*** MATERIAL FOR THIS EXERCISE
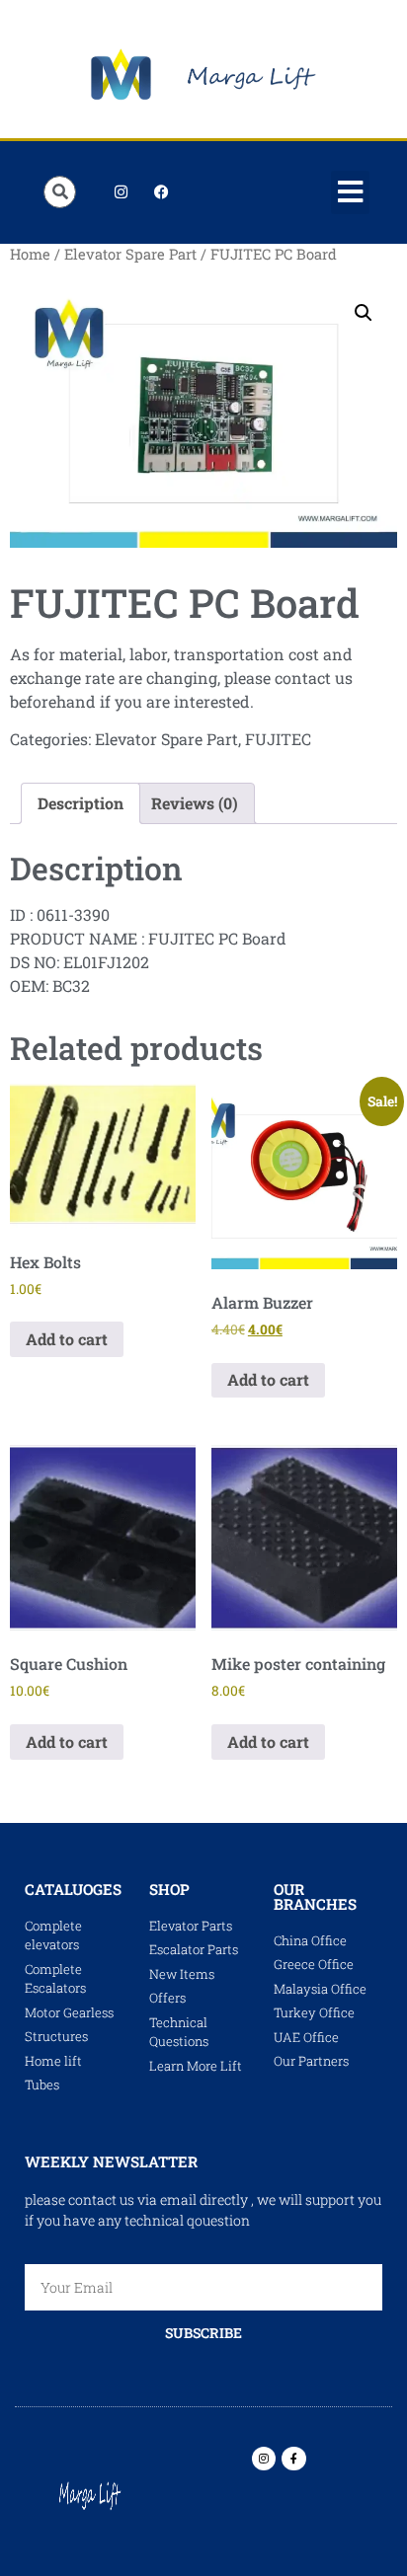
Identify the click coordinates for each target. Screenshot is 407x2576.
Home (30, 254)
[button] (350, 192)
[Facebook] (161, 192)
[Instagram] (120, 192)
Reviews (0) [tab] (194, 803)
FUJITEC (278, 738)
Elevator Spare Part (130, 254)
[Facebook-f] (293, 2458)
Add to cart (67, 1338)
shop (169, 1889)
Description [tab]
******
→ WHAT YOU ARE ASKED TO DO:
All lines from the one with "[button] (350, 192)" to the end of the records must be set down exactly. Skip every line before it.

→ SOLVED PROBLEM:
[button] (350, 192)
[Facebook] (161, 192)
[Instagram] (120, 192)
Reviews (0) [tab] (194, 803)
FUJITEC (278, 738)
Elevator Spare Part (130, 254)
[Facebook-f] (293, 2458)
Add to cart (67, 1338)
shop (169, 1889)
Description [tab]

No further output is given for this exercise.